Exercise material =
- - -

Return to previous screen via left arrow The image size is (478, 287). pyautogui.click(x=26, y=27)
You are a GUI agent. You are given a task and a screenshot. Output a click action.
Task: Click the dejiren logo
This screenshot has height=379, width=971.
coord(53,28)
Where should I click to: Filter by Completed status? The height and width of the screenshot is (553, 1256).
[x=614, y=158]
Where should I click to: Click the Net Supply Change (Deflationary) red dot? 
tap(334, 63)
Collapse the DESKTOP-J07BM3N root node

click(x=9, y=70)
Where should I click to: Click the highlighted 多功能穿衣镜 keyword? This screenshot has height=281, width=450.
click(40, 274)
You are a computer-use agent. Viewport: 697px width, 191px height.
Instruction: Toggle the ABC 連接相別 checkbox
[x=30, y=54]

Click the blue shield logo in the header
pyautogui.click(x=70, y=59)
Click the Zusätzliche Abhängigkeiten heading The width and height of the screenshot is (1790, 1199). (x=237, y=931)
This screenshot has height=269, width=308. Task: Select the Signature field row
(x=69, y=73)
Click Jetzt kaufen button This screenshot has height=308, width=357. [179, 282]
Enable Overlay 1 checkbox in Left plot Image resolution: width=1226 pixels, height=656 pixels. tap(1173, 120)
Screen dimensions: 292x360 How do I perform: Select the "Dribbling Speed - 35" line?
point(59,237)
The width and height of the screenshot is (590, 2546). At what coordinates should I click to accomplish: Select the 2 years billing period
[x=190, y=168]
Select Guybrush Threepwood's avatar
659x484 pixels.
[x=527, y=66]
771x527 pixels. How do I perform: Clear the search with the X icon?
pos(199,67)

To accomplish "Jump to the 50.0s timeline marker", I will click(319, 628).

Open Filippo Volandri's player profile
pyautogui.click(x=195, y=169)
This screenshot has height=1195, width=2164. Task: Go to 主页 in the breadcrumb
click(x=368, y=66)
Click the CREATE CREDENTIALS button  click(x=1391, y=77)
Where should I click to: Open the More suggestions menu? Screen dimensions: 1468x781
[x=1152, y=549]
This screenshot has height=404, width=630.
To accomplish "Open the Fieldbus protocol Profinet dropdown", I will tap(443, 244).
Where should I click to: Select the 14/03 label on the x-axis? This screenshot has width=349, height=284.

- - -

Rewrite the data above as a numbered list, one entry per line, leaving out the blank lines.

1. Return to previous screen via left arrow The image size is (478, 287). pyautogui.click(x=26, y=27)
2. You are a GUI agent. You are given a task and a screenshot. Output a click action.
3. Task: Click the dejiren logo
4. This screenshot has height=379, width=971.
5. coord(53,28)
6. Where should I click to: Filter by Completed status? The height and width of the screenshot is (553, 1256).
7. [x=614, y=158]
8. Where should I click to: Click the Net Supply Change (Deflationary) red dot? 
9. tap(334, 63)
10. Collapse the DESKTOP-J07BM3N root node
11. click(x=9, y=70)
12. Where should I click to: Click the highlighted 多功能穿衣镜 keyword? This screenshot has height=281, width=450.
13. click(40, 274)
14. You are a computer-use agent. Viewport: 697px width, 191px height.
15. Instruction: Toggle the ABC 連接相別 checkbox
16. [x=30, y=54]
17. Click the blue shield logo in the header
18. pyautogui.click(x=70, y=59)
19. Click the Zusätzliche Abhängigkeiten heading The width and height of the screenshot is (1790, 1199). (x=237, y=931)
20. This screenshot has height=269, width=308. Task: Select the Signature field row
21. (x=69, y=73)
22. Click Jetzt kaufen button This screenshot has height=308, width=357. [179, 282]
23. Enable Overlay 1 checkbox in Left plot Image resolution: width=1226 pixels, height=656 pixels. tap(1173, 120)
24. Screen dimensions: 292x360 How do I perform: Select the "Dribbling Speed - 35" line?
25. point(59,237)
26. The width and height of the screenshot is (590, 2546). At what coordinates should I click to accomplish: Select the 2 years billing period
27. [x=190, y=168]
28. Select Guybrush Threepwood's avatar
29. 659x484 pixels.
30. [x=527, y=66]
31. 771x527 pixels. How do I perform: Clear the search with the X icon?
32. pos(199,67)
33. To accomplish "Jump to the 50.0s timeline marker", I will click(319, 628).
34. Open Filippo Volandri's player profile
35. pyautogui.click(x=195, y=169)
36. This screenshot has height=1195, width=2164. Task: Go to 主页 in the breadcrumb
37. click(x=368, y=66)
38. Click the CREATE CREDENTIALS button  click(x=1391, y=77)
39. Where should I click to: Open the More suggestions menu? Screen dimensions: 1468x781
40. [x=1152, y=549]
41. This screenshot has height=404, width=630.
42. To accomplish "Open the Fieldbus protocol Profinet dropdown", I will tap(443, 244).
43. Where should I click to: Select the 14/03 label on the x-axis? This screenshot has width=349, height=284.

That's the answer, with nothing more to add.